StreamCache: Revisiting Page Cache for File Scanning on Fast Storage Devices

Authors: 

Zhiyue Li and Guangyan Zhang, Tsinghua University

Abstract: 

Buffered I/O via page cache is used for file scanning in many cases as page cache can provide buffering, data aggregation, I/O alignment and prefetching transparently. However, our study indicates that employing page cache for file scanning on fast storage devices presents two performance issues: it offers limited I/O bandwidth that does not align with the performance of fast storage devices, and the intensive background writeback onto fast storage devices can significantly interfere with foreground I/O requests.

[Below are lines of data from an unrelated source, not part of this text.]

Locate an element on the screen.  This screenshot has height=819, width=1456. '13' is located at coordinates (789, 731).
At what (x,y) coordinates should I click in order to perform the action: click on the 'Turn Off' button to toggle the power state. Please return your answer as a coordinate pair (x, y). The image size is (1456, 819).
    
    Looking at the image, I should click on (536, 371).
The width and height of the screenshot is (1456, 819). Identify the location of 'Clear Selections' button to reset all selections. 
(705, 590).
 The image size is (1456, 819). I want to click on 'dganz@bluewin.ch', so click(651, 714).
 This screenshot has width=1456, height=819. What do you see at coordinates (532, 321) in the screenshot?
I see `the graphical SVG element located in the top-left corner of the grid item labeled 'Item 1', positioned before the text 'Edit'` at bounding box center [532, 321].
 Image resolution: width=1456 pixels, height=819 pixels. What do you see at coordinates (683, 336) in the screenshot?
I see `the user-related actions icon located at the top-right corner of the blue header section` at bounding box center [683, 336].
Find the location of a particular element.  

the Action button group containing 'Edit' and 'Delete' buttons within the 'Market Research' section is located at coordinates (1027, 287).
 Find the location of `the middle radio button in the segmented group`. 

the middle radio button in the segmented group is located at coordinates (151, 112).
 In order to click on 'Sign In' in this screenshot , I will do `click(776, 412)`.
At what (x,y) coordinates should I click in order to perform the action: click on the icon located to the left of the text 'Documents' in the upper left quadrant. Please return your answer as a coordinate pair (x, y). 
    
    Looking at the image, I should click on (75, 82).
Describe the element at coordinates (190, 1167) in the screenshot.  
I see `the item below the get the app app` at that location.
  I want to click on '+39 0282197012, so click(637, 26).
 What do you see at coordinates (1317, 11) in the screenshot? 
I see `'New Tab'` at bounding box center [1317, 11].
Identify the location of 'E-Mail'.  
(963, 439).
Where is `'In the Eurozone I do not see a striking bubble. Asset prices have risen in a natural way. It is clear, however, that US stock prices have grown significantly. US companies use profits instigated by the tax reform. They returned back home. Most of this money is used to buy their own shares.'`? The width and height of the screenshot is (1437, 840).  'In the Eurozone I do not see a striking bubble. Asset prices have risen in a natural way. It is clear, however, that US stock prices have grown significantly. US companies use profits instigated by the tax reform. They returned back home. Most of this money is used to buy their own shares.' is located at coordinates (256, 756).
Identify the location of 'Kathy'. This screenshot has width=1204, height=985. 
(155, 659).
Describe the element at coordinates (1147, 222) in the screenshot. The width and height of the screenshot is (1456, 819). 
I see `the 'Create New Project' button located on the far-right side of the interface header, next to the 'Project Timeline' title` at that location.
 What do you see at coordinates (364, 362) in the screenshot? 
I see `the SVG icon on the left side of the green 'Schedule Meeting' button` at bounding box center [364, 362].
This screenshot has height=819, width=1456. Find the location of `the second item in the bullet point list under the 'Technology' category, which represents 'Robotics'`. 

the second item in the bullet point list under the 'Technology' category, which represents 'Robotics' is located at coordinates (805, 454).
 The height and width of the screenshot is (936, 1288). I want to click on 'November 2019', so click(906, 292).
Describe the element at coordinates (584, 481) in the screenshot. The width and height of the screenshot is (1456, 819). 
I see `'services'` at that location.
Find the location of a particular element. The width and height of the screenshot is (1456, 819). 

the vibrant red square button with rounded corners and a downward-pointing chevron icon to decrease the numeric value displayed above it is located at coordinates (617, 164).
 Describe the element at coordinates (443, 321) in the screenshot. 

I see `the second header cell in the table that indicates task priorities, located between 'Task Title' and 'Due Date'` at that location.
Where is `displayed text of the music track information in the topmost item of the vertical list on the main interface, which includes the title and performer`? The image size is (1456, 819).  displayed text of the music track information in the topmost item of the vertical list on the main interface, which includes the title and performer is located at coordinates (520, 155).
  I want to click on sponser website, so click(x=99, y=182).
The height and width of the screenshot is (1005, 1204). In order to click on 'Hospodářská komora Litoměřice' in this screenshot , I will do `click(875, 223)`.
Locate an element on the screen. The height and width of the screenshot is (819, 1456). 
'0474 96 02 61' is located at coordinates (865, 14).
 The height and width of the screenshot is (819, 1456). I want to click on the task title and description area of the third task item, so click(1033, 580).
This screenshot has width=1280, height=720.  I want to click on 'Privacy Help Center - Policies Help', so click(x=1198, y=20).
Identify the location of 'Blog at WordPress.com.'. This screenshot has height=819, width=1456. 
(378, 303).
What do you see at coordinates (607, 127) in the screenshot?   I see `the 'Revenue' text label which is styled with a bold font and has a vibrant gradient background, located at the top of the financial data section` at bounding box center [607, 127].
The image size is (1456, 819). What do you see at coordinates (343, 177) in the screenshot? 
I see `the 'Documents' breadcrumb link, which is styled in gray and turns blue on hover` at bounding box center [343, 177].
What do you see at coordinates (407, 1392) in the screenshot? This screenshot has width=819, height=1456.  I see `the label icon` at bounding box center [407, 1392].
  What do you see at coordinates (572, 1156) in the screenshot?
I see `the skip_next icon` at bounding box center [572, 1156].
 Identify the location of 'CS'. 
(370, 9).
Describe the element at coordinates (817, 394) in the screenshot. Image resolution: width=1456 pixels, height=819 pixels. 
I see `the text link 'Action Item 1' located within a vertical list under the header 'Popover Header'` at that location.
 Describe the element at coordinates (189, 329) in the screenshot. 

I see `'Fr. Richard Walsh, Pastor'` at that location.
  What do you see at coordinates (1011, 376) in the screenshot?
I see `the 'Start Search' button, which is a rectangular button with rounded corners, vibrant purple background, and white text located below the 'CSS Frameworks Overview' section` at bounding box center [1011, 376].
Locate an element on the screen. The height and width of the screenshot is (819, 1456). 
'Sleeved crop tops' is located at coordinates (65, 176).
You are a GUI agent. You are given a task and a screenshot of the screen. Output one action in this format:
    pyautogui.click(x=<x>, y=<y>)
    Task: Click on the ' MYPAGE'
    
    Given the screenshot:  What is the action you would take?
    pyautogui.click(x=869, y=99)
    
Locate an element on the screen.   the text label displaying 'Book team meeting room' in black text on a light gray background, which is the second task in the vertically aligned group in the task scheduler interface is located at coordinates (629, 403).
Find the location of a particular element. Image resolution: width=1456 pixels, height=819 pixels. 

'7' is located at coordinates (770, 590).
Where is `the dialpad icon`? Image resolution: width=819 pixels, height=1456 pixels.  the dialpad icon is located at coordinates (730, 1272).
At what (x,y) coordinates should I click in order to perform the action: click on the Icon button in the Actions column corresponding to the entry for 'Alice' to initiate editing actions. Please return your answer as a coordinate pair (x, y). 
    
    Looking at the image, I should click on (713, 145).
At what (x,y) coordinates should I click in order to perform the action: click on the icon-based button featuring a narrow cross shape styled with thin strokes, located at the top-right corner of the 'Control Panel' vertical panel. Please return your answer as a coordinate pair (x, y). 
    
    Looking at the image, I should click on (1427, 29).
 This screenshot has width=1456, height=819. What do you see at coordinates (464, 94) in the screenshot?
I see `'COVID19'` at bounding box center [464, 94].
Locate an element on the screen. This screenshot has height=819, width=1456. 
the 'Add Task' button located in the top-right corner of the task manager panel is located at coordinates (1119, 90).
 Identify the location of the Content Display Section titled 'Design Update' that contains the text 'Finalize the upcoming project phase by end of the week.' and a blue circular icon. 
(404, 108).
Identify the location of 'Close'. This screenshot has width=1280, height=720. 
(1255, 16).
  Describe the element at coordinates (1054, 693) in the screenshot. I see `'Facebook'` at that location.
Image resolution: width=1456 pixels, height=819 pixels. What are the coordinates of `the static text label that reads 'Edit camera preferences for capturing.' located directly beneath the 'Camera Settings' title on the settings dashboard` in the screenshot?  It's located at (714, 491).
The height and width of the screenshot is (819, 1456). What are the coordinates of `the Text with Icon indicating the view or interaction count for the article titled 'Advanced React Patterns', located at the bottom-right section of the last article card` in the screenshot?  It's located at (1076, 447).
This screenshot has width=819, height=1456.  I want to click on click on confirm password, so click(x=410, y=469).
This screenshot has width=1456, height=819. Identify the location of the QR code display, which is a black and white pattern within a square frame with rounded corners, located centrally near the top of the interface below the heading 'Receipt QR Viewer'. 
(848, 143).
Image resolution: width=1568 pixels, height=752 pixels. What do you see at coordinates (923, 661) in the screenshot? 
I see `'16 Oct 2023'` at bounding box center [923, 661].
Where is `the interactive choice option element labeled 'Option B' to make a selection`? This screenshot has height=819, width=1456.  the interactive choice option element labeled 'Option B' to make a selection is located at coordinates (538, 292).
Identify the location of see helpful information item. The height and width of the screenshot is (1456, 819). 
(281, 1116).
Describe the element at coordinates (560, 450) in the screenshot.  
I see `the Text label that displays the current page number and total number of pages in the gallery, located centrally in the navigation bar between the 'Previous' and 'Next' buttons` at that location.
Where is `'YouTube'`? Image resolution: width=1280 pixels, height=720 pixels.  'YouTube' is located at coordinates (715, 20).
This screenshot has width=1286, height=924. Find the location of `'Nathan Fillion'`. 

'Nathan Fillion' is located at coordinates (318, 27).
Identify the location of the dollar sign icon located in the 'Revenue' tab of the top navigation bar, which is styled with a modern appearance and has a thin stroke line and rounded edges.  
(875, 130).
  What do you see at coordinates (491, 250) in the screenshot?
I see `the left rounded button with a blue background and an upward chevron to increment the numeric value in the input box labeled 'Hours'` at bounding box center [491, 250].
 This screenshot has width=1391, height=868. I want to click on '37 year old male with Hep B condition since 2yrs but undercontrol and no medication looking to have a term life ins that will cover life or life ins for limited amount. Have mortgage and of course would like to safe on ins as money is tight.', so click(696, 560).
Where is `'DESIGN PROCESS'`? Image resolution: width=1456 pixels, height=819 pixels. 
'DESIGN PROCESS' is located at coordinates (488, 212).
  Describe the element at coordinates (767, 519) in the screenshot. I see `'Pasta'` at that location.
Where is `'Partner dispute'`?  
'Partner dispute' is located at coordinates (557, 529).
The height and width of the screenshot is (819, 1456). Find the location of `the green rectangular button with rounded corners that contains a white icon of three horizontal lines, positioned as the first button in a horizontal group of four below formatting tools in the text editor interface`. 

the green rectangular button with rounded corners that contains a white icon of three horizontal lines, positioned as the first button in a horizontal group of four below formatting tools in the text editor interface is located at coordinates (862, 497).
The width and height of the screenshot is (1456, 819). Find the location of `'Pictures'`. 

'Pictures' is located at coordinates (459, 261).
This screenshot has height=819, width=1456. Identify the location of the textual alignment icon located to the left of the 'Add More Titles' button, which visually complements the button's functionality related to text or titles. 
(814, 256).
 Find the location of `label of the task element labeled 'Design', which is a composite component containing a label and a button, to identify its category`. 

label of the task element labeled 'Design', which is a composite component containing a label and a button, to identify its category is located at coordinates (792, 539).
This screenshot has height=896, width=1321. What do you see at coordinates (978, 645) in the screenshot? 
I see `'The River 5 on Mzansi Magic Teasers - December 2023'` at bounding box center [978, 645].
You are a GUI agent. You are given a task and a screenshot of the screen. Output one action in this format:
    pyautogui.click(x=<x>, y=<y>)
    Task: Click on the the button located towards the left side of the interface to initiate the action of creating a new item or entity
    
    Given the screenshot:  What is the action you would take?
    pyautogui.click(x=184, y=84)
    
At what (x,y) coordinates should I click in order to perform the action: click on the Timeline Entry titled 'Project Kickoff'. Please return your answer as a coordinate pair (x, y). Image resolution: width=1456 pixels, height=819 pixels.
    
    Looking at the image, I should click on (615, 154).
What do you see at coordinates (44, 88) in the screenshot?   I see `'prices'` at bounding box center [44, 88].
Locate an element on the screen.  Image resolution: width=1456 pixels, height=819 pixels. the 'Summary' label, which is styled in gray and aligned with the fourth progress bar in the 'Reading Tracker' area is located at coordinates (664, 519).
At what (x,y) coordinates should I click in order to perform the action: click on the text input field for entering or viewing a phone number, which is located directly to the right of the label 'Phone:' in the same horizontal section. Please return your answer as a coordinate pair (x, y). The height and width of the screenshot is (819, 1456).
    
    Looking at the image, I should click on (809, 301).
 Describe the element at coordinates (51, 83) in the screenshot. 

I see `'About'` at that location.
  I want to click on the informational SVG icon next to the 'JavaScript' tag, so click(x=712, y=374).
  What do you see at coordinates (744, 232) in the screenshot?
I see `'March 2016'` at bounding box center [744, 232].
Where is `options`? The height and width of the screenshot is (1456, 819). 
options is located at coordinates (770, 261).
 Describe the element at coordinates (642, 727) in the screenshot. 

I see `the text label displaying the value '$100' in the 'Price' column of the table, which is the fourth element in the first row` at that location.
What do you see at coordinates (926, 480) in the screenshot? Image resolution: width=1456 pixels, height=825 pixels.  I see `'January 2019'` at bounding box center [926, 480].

In this paper, we propose StreamCache, a new page cache management system for file scanning on fast storage devices. StreamCache exploits three techniques to achieve high I/O performance. First, it uses a lightweight stream tracking method to record the states of cached pages at the granularity of sequential streams. Second, it uses a stream-based page reclaiming method to lower the interference to foreground I/O requests. Third, it uses a two-layer memory management method to accelerate page allocation by leveraging CPU cache locality.

We implement StreamCache in XFS. Experimental results show that compared with existing methods, StreamCache can increase the I/O bandwidth of scientific applications by 44%, and reduce the checkpoint/restart time of large language models by 15.7% on average.